Successor chancellor properly signed and ordered entry of decree in accordance with written opinion and accompanying letter, both signed by chancellor, since deceased, and sustaining prayer of original bill.
APPEAL from the Chancery Court of Panola County.
J.B. Boyles, of Batesville, for appellant.
The successor judge was without power to sign a decree in this cause upon the written opinion or findings of the deceased chancellor.
The written opinion of the chancellor deciding the case on which successor judge signed decree is against the weight of the evidence and shows an abuse of discretion.
Appellant was entitled to have a copy of the proposed decree that the successor judge would be asked to enter attached to motion served on appellant, giving notice of time and place of hearing for entry of said decree.
The findings of the deceased chancellor show that the recovery sought by the executor against the appellant is for joint partnership property; and the decree entered by the successor judge is not full and complete and does not settle the equities in said findings, conceding that the successor judge had the power to sign the decree.
Gray v. Bryson et al., 87 Miss. 304, 39 So. 694; Todd v. Todd, 197 Miss. 819, 20 So.2d 827, 831; Berryhill v. Berryhill, 198 Miss. 759, 23 So.2d 889; Griffith's Mississippi Chancery Practice, p. 692, Sec. 614, p. 694, Sec. 615, p. 714, Sec. 625, p. 715, Sec. 626; 48 C.J.S. 1022, par. (c).
There should have been some showing in the pleadings of appellee, or by accountings, or by proof, of the condition of the estate he represented as to assets and debts before any judgment could be entered against the appellant.
The case should have been reopened by the successor judge to permit the evidence offered, or there should have been a trial of the cause de novo, as the successor judge was without power to sign the decree without a new hearing.
48 C.J.S. 1019, par. (a).
McClure Fant, of Sardis, for appellee.
The successor chancellor was authorized to sign the final decree, his predecessor's written and signed opinion having settled all issues in the suit.
Grant v.
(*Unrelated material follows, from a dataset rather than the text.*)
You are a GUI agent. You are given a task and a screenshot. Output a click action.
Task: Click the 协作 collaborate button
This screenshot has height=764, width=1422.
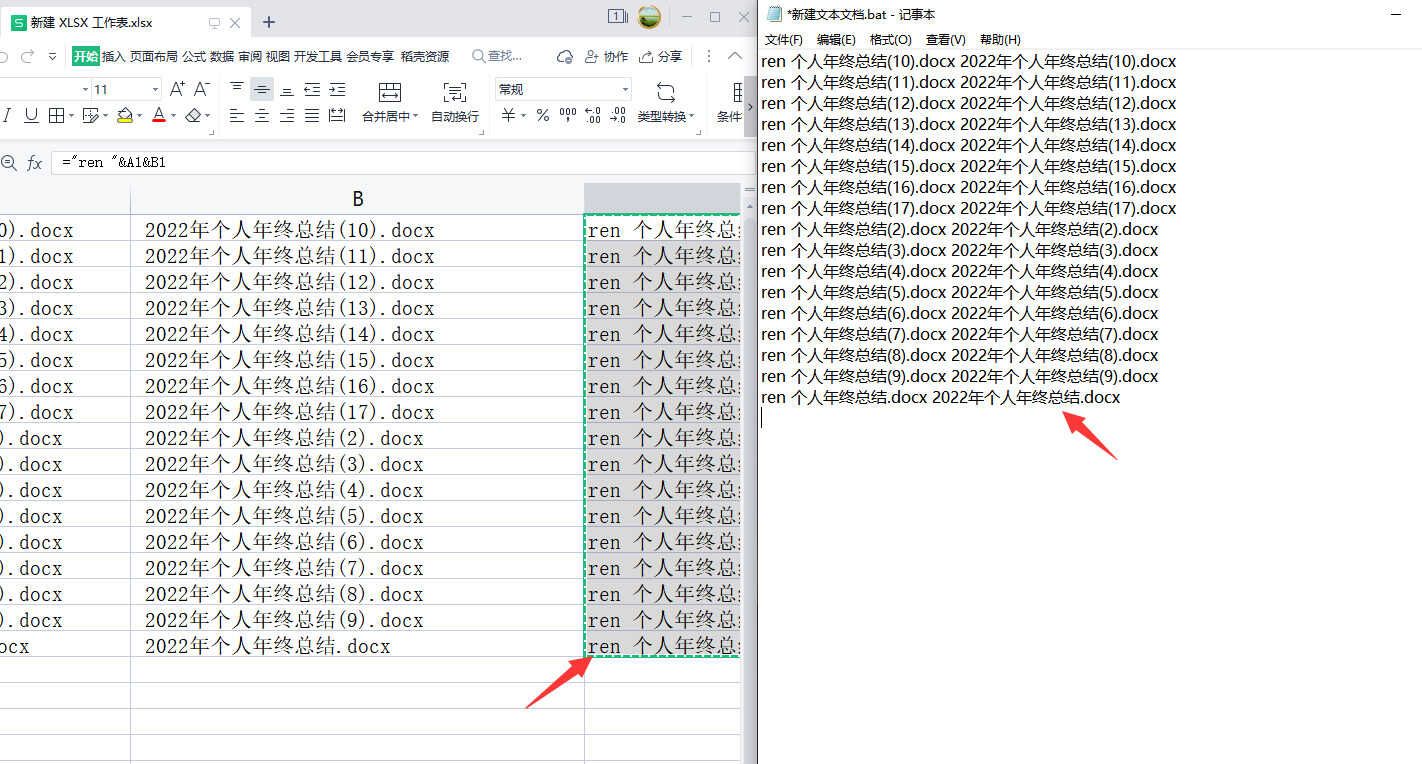[607, 57]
State, 189 Miss. 341, 197 So. 826; Brown v. Wesson, 114 Miss. 216, 74 So. 831; Smith v. Munger et al., 93 Miss. 627, 47 So. 676; Barrow v. Duplantis et al. (La.), 116 So. 568; Montgomery v. Viers, 130 Ky. 694, 114 S.W. 251; Hoffman v. Shuey, 223 Ky. 70, 2 S.W.2d 1049, 58 A.L.R. 842; Mass. Mut. Life Ins. Co. v. Hauk, 72 Ohio App. 131, 51 N.E.2d 30; Case v. Fox, 138 Or. 453, 7 P.2d 267; City of Clinton ex rel. Richardson v. Keen, 192 Okla. 382, 138 P.2d 104; Jordan Valley Irr. Dist. v. Title Trust Co., 154 Or. 76, 58 P.2d 606; Bartholomae Oil Corporation v. Superior Court of San Francisco, 18 Cal.2d 726, 117 P.2d 674; 30 Am. Jur. 750, Sec. 38; 48 C.J.S. 1019, 1020, Sec. 56, 56 (b); 54 A.L.R. 953, 954.
The evidence supports the deceased chancellor's finding that the late R.W. Milam did not make a gift to appellant of the two "cotton checks" and the "$4,000.00 Christmas Gift Check."
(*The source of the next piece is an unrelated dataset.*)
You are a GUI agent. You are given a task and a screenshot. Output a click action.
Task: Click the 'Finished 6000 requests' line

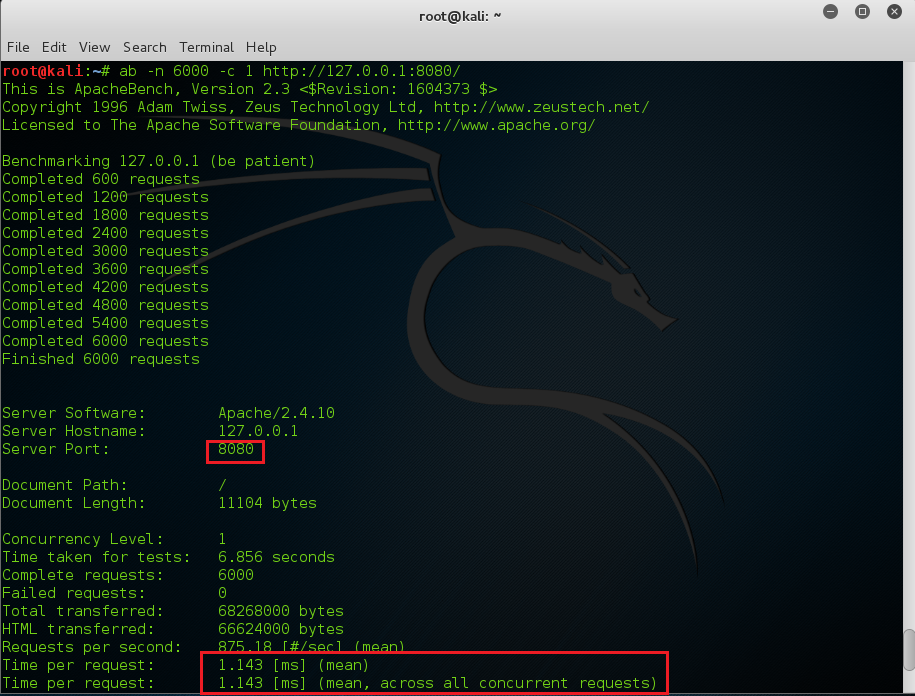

Appellant bore a fiduciary relationship to appellee.
Ham v. Ham, 146 Miss. 161, 110 So. 583; Meek v. Perry, 36 Miss. 190; Hitt v. Terry, 92 Miss. 671, 46 So. 829; Bourn v. Bourn, 163 Miss. 71, 140 So. 518; Watkins v. Martin, 167 Miss. 343, 147 So. 652; 2 Pomeroy Equity Jurisprudence (4 Ed.), Secs. 956, 957.
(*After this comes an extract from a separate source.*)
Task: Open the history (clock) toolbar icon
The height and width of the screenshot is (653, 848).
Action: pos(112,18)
Appellee was not required to serve a copy of the final decree on appellant at the time the copy of the motion for the entry of said decree was served on her.
The appellee was authorized to have appellant's liability determined in this suit on the three checks in question without first being required to render an account unto her of the financial condition of decedent's estate.
Argued orally by J.B. Boyles, for appellant, and by James McClure, for appellee.
Appellee executor sued the appellant to recover for three items of money which the executor alleged belonged to the estate of his decedent but which had been converted by appellant to her own use. The prayer of the bill was that upon final hearing the court "will order and require the defendant to pay to complainant for said estate the aforesaid sums of $2,051.61, $1,103.79 and $4,000.00 plus interest on each of said sums as hereinabove set forth, and all costs herein." The case was fully heard at the regular July 1947 term of the Chancery Court and at the conclusion thereof the Chancellor by order duly entered took the case under advisement for "decision and decree in vacation". This was on July 29, 1947.
On August 30, 1947, the Chancellor signed an elaborate written opinion covering 10 typewritten pages of the present transcript, and, as customary in such cases, he sent a signed copy of the opinion to each of the solicitors engaged in the case. The opinion covered fully every issue of fact so far as well pleaded, or substantially embraced in the evidence, with his finding thereon and he concluded his opinion with the statement that he would sign a decree when presented in accordance with the prayer of the bill. The opinion was accompanied by a letter to each of the solicitors, and the letter concluded with the statement that the "prayer of the original bill will be and is sustained." Both the letter and the opinion were signed by the Chancellor as chancellor.
Before the solicitors for the executor had time to prepare and present to the Chancellor a decree in conformity to his written directions the Chancellor was suddenly overtaken by death. The decree as directed was signed and entered by the successor chancellor, after notice to all parties, and this action forms the ground for the chief complaint of appellant. We have examined the other grounds of her complaint and find none of them well taken.
There seems to be no case in our own books on the precise point mentioned. The authorities from other states, or sufficient of them, are reviewed in City of Clinton v. Keen, 192 Okla. 382, 138 P.2d 104, citing among others Case v. Fox, 138 Or. 453, 7 P.2d 267, cited and reaffirmed in Jordan Valley Irr. Dist. v. Title Trust Co., 154 Or. 76, 58 P.2d 606. In Case v. Fox, the circuit judge, who presided without a jury, signed findings of fact and conclusions of law in favor of the plaintiff on all issues and directed that the plaintiff take judgment stating the amount for which the judgment should be entered. Before the actual entry of the judgment the judge died and a judgment entered by his successor in accordance with the findings and directions of the deceased judge was upheld. Said the Court [ 138 Or. 453, 7 P.2d 269]: "The findings of a judge settle the issues of fact as conclusively as the verdict of a jury. Such being true, Judge Hewitt was as fully authorized to enter a judgment based upon the findings of fact and conclusions of law bearing Judge Stevenson's signature as he would have been to render a judgment based upon the verdict of a jury which had sat in Judge Stevenson's department," citing Hazard v. McAndrews, 18 Wn. 392, 51 P. 1064.
That rule meets with our approval, and we are of the opinion that the action of the successor Chancellor in signing, and ordering the entry of, the decree in accordance with the opinion and directions of his predecessor was correct.